▶ _ЗАПИСАННЫЕ ДАННЫЕ_
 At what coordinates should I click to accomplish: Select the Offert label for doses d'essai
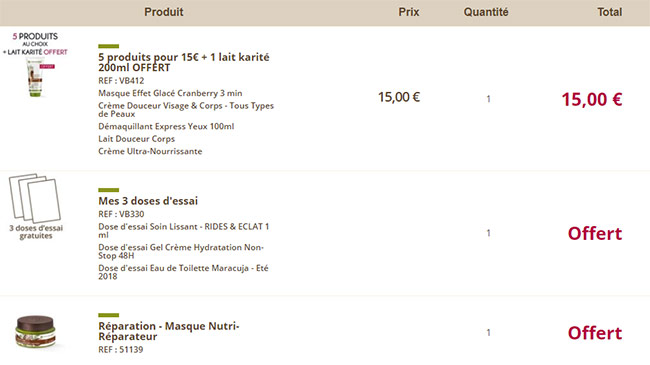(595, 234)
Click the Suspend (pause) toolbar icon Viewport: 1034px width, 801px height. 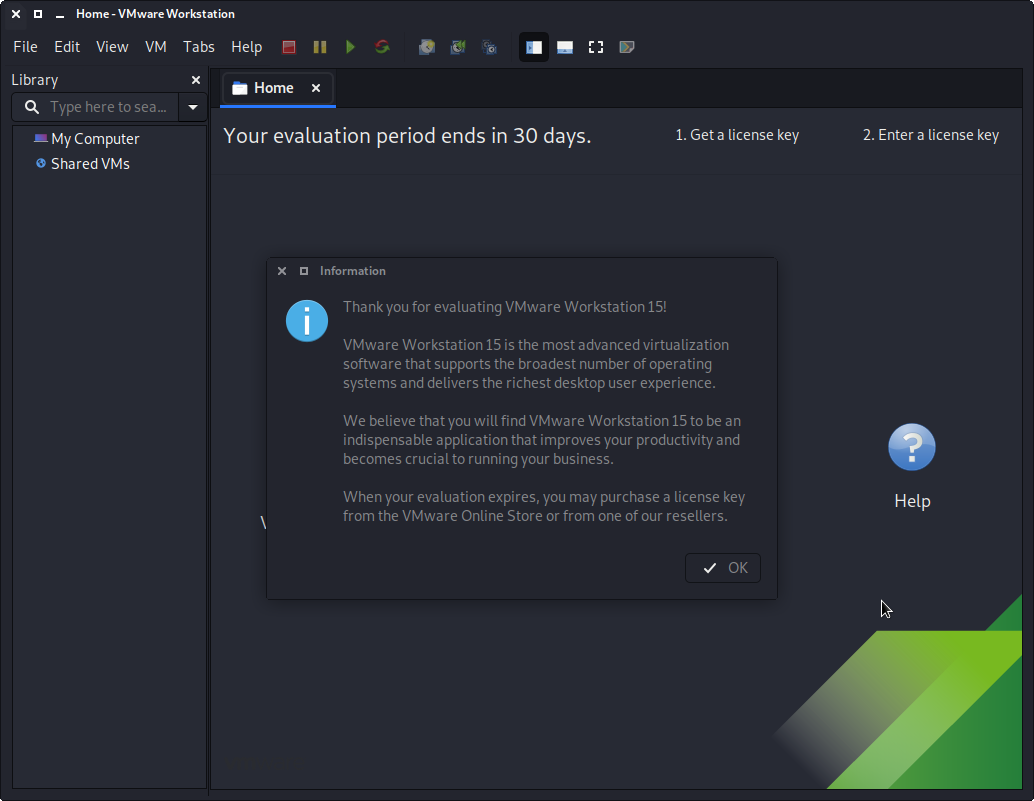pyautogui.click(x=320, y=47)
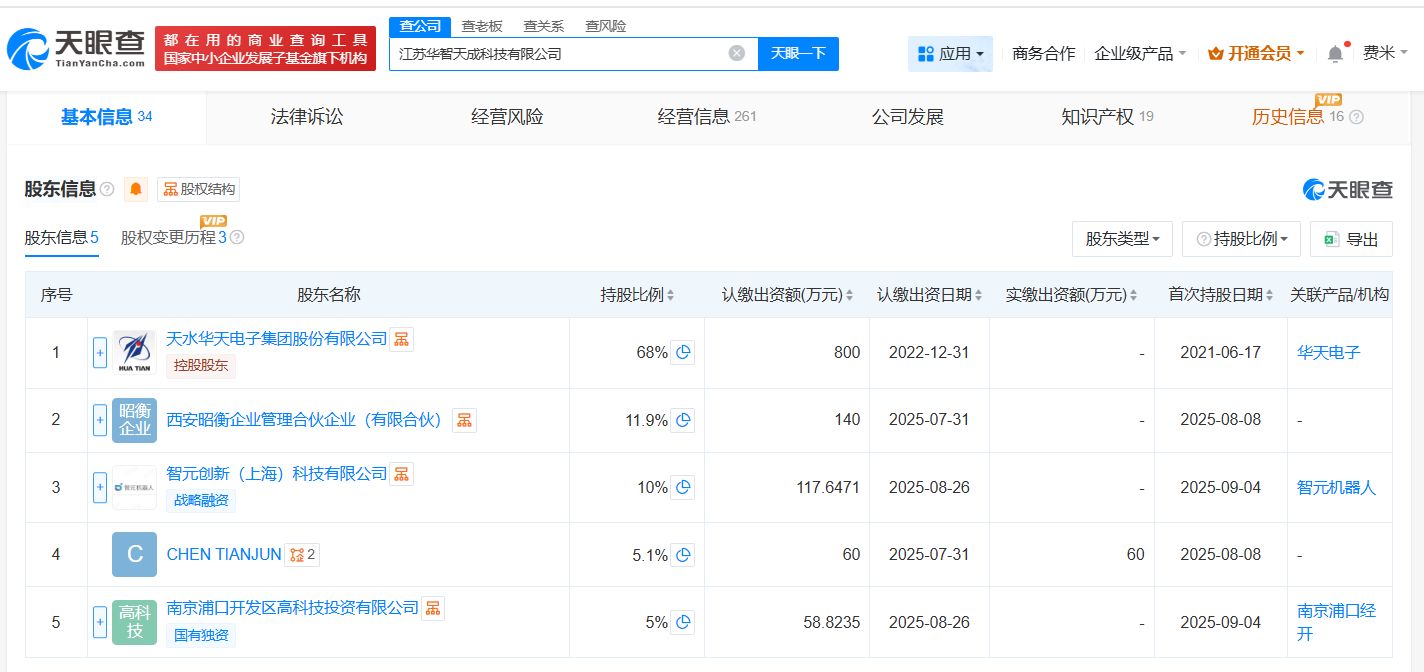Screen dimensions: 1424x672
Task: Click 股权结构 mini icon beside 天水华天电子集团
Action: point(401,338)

* * *

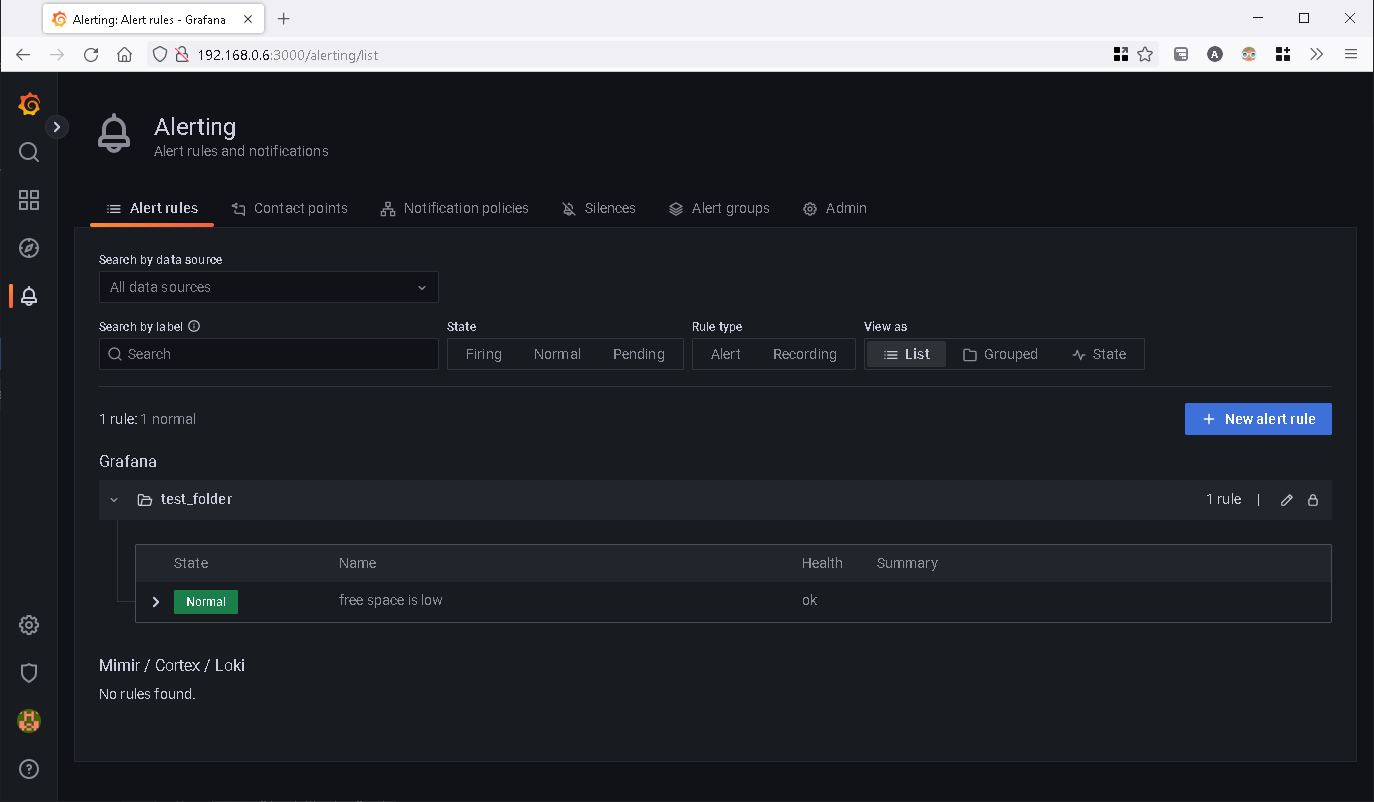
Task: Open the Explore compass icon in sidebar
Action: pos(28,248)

...

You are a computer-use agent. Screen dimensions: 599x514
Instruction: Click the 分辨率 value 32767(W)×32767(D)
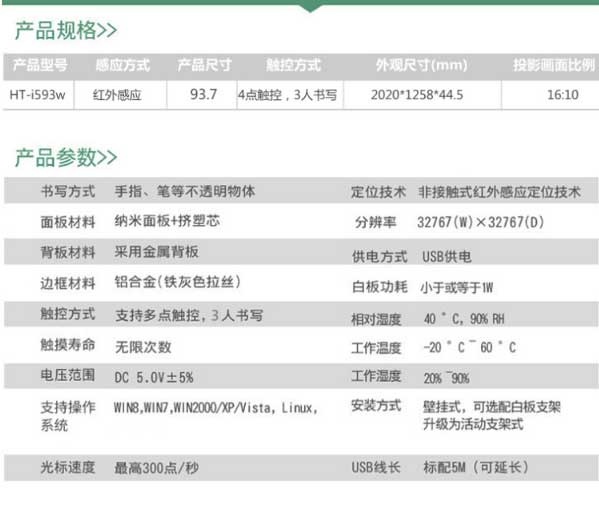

▶ _КОРОТКОЕ ЗАДАНИЕ_
Выведите без изменений фрагмент записей, который открывается строкой, содержащей «You are a computer-use», и закрывается строкой, содержащей «Instruction: Click the», включая обе эти строки.

▶ _ПОЛНЫЙ ОТВЕТ_
You are a computer-use agent. Screen dimensions: 599x514
Instruction: Click the 分辨率 value 32767(W)×32767(D)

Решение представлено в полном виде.